_Quoted passage:_
Abstract:
Objective To investigate the chemopreventive effects of mustard seed(MS) on azoxymethane(AOM)-induced colorectal tumor in mice, and explore the anticancer mechanisms of MS based on free radical reactions during tumorigenesis.
Methods A total of 60 Kunming mice were randomly divided into four groups: AOM alone, AOM+5%MS, AOM+10%MS, and untreated control.The incidence of colorectal tumor in each group was determined.A colorimetric assay was used to detect the activity of antioxidant enzymes(SOD, CAT, and GSH-PX) and levels of the lipid peroxidation product malondialdehyde(MDA) in the serum of all mice.
Results No tumorous lesion was found in the untreated control group.However, the tumor incidences in the other three groups were statistically significant(χ2=6.607, P=0.048, P < 0.05).The tumor burdens(number of tumors per mouse) were 2.20 ± 1.21 in the AOM alone group, 1.07 ± 1.10(P < 0.05) in the AOM+5%MS group, and 0.67 ± 0.89(P < 0.05) in the AOM+10%MS group.The activities of the serum anti-oxidases SOD, CAT, and GSH-PX were significantly lower in the AOM alone group than in the control, and the difference was significant(P < 0.05).The activities of serum SOD, CAT, and GSH-PX were significantly higher in the AOM+10%MS group than in the AOM alone and AOM+5%MS groups(P < 0.05).The serum MDA content was significantly higher in the AOM alone group than in the control group(P < 0.05).The serum MDA content was significantly lower in the AOM+10%MS group than in the AOM alone and AOM+5%MS groups(P < 0.05).

_Task set:_
#1 Please retype the part of the mustard seed abstract that opens with the words containing "Methods A total" and closes with "of all mice.".
#2 In the mustard seed abstract, how many mice were used, and into how many groups were they divided?

_Extracted data:_
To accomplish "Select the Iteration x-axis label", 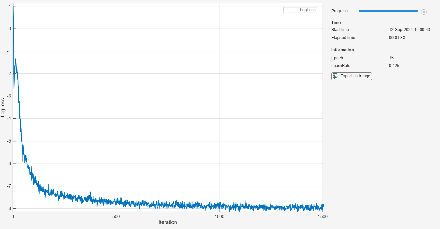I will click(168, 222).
---
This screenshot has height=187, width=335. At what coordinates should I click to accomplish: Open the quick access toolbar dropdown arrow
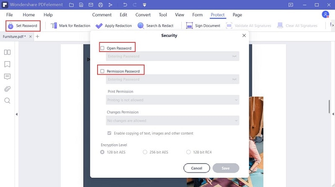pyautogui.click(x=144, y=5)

_Expected outputs:_
#1
Methods A total of 60 Kunming mice were randomly divided into four groups: AOM alone, AOM+5%MS, AOM+10%MS, and untreated control.The incidence of colorectal tumor in each group was determined.A colorimetric assay was used to detect the activity of antioxidant enzymes(SOD, CAT, and GSH-PX) and levels of the lipid peroxidation product malondialdehyde(MDA) in the serum of all mice.

#2 60 Kunming mice, randomly divided into four groups.